[DATA RECORDS — start]

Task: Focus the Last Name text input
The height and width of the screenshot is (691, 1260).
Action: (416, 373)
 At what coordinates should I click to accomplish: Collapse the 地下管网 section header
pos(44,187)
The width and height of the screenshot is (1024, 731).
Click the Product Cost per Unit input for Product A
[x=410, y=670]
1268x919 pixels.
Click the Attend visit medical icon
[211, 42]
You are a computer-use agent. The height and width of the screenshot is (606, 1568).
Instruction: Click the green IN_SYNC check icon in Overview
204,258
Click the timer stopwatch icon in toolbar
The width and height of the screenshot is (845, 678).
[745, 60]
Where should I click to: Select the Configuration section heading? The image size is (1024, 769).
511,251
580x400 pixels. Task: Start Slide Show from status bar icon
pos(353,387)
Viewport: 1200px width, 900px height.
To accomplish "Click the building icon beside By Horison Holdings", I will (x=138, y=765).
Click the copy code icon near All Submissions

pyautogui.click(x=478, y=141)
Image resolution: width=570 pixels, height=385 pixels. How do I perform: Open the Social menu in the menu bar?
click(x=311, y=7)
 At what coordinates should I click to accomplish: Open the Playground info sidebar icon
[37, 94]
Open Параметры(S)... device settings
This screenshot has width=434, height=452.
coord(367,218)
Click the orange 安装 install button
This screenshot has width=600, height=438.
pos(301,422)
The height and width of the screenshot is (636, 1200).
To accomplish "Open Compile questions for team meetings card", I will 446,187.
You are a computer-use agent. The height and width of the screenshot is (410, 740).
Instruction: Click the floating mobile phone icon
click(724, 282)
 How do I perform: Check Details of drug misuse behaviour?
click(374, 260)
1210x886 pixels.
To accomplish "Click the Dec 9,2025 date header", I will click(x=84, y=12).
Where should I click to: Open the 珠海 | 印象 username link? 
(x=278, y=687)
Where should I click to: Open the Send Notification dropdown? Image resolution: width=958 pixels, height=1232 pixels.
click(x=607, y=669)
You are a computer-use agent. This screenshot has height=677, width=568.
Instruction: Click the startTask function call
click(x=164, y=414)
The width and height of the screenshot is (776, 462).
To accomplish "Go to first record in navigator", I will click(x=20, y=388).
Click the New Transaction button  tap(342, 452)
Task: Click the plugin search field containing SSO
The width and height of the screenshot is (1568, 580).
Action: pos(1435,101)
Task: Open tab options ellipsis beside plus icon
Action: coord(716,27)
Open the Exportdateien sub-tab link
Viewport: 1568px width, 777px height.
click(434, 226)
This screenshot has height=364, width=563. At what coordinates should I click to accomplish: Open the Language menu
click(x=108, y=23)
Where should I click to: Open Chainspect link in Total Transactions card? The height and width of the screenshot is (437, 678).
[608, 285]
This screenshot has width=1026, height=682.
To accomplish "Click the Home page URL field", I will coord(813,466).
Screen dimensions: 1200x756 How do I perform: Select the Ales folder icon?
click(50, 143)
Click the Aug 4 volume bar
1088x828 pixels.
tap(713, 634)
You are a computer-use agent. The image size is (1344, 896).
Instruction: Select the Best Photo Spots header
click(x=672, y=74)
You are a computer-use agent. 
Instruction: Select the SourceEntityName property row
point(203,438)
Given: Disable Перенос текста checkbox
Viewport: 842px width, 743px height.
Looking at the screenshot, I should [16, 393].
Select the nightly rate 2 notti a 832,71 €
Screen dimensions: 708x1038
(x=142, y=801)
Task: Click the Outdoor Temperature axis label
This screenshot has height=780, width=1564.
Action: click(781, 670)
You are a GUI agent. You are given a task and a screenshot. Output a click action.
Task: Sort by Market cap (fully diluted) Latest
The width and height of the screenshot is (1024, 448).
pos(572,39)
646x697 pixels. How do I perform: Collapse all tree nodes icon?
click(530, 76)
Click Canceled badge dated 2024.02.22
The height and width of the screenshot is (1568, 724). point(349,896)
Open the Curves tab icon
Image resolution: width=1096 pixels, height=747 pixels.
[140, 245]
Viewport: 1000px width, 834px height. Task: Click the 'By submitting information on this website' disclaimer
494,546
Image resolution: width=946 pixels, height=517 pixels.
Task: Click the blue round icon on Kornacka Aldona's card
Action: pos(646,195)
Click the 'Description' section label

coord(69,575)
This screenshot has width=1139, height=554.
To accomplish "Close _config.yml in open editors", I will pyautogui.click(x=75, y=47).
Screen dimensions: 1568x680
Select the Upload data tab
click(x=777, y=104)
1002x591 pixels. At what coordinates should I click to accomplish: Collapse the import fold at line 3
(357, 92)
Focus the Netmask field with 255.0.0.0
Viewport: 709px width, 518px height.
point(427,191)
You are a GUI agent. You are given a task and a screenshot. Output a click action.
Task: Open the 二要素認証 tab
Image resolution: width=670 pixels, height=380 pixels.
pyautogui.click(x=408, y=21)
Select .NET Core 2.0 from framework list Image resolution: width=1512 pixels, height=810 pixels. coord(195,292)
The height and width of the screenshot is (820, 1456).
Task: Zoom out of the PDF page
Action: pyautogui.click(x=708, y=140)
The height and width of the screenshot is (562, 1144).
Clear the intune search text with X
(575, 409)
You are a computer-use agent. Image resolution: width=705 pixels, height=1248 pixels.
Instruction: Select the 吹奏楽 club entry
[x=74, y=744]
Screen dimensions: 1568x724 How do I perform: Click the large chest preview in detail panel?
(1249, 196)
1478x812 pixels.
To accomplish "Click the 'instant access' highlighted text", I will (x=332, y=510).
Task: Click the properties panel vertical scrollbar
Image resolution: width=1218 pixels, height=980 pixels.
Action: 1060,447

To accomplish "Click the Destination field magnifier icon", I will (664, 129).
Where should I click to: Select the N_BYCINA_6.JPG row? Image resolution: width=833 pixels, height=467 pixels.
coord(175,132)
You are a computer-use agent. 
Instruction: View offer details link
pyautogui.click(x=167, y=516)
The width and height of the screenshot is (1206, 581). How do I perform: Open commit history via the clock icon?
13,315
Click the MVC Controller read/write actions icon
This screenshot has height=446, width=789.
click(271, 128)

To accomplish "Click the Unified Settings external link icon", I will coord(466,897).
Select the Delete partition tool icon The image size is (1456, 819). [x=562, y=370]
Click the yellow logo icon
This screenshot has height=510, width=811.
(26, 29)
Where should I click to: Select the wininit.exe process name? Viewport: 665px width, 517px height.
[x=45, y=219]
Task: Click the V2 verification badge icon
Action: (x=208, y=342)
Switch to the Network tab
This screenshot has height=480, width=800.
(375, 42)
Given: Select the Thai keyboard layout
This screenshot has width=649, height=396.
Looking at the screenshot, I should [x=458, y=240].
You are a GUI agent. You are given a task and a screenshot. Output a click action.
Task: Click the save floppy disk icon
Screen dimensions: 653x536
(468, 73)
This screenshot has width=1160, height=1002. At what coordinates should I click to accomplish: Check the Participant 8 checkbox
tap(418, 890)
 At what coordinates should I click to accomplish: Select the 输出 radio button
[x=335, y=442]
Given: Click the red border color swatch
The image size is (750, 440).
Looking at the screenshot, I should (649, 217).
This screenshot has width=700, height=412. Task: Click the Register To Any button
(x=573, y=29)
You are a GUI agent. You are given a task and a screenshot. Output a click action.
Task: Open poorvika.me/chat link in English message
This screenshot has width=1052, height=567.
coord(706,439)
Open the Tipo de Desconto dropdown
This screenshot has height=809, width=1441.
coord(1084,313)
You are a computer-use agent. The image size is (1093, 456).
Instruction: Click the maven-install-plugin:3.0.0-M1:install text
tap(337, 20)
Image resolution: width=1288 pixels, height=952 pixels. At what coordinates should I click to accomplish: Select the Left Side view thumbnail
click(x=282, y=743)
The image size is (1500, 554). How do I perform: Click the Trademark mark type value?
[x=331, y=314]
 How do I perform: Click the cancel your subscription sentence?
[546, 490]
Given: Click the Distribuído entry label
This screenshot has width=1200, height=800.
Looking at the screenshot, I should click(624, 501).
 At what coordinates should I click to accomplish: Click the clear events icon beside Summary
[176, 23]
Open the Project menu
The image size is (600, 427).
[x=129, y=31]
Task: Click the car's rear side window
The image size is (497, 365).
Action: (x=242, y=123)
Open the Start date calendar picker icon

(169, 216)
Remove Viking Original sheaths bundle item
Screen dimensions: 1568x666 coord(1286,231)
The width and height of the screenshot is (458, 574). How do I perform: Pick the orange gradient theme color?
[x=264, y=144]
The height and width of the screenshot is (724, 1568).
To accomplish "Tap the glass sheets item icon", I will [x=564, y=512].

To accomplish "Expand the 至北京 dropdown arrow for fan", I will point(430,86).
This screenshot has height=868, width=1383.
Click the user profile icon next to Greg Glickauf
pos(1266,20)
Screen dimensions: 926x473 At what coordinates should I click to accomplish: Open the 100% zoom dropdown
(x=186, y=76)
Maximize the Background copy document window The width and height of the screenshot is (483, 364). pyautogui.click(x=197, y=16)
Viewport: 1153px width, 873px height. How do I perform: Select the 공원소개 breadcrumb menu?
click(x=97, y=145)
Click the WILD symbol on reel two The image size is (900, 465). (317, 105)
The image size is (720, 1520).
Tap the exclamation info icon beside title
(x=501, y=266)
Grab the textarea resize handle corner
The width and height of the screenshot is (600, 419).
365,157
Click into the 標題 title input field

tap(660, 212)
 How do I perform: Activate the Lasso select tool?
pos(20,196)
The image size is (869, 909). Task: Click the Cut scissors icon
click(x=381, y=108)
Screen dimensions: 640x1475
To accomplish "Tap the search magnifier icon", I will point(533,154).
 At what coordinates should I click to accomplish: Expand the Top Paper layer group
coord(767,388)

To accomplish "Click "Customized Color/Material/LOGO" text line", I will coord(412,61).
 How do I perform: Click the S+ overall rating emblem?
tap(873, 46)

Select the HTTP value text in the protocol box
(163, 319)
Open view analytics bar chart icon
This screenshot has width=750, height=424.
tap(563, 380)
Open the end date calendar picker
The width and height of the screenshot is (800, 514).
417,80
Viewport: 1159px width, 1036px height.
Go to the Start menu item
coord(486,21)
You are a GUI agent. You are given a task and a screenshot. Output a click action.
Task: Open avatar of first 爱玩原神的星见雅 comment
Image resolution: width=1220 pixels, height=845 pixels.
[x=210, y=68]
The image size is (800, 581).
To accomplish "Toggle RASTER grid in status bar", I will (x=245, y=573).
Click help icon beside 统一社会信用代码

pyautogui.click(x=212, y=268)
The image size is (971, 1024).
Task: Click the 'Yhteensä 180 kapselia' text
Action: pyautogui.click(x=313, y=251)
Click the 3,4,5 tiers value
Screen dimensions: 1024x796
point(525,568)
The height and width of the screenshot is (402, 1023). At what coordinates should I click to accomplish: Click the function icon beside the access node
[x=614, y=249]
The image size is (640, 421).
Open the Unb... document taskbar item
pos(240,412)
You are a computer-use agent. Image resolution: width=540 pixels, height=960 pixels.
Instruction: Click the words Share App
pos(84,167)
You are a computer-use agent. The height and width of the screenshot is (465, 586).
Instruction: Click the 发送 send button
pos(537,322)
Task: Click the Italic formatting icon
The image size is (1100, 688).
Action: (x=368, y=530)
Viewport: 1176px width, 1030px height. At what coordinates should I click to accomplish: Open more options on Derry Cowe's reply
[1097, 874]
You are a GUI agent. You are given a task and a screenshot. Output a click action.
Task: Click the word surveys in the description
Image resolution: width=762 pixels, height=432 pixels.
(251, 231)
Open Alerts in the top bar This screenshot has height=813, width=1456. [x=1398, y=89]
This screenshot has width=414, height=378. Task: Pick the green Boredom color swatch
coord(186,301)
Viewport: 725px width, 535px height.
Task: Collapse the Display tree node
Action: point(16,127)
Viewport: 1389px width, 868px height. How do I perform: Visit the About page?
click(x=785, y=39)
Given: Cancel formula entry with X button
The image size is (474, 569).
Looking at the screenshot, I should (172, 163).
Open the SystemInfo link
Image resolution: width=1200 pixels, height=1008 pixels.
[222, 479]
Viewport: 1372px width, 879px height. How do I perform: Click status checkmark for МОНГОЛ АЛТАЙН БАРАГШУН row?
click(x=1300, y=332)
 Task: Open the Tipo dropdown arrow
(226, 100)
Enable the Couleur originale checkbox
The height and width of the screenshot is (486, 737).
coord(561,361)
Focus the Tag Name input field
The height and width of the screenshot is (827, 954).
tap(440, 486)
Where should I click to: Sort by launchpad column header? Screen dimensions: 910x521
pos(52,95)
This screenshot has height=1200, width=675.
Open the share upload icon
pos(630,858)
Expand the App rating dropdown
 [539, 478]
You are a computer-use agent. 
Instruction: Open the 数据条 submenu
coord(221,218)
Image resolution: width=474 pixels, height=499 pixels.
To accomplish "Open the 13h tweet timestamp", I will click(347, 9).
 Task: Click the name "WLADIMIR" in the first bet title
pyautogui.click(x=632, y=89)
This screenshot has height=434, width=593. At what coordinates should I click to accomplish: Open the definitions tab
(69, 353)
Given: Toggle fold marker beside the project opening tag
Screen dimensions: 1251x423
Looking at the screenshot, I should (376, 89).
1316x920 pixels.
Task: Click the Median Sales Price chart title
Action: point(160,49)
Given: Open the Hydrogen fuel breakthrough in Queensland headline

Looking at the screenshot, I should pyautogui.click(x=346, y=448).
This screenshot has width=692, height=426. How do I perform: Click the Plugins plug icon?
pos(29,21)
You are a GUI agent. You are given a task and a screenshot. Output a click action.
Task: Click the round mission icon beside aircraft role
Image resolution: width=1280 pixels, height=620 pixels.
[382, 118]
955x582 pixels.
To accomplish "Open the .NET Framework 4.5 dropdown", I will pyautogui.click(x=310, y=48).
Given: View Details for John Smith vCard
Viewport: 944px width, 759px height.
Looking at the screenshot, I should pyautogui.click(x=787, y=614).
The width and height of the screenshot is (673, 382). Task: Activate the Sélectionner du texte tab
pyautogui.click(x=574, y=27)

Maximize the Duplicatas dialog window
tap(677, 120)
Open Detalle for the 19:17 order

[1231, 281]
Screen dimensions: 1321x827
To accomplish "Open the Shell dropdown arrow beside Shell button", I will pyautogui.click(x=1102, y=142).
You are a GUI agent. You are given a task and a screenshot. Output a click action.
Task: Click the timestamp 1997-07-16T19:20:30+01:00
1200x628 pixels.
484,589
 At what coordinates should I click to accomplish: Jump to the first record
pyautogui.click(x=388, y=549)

[DATA RECORDS — finish]

### WHAT IS EXPECTED
All lines in the listing above with the string "timestamp" should be returned.

### THE ANSWER
To accomplish "Open the 13h tweet timestamp", I will click(347, 9).
Task: Click the timestamp 1997-07-16T19:20:30+01:00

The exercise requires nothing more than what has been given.